═════ Input for this task

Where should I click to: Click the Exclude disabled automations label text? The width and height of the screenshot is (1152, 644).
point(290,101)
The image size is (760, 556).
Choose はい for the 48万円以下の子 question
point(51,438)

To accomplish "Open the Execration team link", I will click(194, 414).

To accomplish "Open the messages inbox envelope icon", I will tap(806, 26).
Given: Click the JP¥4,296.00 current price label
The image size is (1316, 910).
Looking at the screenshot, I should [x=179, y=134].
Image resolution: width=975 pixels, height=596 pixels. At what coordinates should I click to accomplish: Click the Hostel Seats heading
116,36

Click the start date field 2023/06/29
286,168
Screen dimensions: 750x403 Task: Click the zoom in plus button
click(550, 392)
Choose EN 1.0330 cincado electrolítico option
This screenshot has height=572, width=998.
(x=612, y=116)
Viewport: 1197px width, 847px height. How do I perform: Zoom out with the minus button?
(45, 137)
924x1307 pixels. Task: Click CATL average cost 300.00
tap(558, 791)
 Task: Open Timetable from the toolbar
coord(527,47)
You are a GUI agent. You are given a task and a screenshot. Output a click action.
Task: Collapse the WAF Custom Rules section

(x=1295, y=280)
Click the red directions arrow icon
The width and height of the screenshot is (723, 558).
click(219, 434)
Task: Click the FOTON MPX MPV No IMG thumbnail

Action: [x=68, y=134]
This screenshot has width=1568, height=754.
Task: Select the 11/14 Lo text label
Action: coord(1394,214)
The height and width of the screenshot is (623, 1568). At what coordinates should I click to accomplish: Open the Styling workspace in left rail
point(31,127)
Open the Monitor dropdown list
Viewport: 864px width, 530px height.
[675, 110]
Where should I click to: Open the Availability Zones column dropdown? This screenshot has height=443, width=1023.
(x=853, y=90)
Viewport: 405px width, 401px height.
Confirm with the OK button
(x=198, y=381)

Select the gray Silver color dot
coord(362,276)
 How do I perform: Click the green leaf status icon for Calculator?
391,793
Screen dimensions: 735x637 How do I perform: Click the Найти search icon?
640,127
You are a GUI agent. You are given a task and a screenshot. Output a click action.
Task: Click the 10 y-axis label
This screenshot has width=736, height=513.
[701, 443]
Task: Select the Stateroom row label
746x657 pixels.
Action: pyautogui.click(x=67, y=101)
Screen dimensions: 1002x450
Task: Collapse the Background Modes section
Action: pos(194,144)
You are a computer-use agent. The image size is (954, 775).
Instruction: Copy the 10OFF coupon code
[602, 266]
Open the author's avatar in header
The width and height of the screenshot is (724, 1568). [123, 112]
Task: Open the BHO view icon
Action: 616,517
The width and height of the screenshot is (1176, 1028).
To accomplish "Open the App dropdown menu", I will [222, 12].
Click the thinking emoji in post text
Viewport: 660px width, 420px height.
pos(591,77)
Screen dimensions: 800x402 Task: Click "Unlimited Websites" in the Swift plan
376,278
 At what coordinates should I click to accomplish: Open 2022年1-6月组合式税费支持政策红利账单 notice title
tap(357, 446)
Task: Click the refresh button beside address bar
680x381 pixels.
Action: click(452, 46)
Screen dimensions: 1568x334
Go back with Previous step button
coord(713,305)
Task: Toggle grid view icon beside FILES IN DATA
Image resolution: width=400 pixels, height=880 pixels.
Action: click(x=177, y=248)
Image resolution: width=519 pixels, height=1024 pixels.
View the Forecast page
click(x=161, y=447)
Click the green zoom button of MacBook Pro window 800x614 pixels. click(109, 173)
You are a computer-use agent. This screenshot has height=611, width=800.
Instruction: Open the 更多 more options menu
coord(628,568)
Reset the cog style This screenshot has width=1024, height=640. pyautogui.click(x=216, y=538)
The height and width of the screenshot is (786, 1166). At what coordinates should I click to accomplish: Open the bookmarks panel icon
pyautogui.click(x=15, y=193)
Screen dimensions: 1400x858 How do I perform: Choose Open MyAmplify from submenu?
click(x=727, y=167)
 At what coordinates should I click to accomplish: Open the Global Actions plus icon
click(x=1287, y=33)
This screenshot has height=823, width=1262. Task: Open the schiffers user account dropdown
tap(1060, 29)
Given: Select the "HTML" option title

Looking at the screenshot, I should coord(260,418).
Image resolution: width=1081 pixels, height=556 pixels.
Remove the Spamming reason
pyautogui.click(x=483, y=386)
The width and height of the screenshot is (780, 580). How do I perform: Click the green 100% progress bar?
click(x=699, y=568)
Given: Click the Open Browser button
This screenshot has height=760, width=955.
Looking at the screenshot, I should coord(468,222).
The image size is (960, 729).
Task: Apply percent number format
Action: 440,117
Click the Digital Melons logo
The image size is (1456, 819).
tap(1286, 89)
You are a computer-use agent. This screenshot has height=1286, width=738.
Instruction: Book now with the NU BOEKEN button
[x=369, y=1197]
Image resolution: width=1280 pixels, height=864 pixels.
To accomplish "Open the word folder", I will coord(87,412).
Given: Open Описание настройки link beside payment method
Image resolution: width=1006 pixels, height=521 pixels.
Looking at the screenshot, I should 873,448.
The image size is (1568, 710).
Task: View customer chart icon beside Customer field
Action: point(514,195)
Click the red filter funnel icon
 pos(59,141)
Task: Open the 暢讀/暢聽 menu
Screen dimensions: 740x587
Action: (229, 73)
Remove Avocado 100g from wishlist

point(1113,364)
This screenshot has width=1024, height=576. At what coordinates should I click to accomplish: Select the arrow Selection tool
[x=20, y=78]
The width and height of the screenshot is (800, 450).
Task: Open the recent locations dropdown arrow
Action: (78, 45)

══════════

▸ Aim of the task: Return every line above in which the string "link" occurs.

▸ Exercise response:
To accomplish "Open the Execration team link", I will click(194, 414).
Given: Open Описание настройки link beside payment method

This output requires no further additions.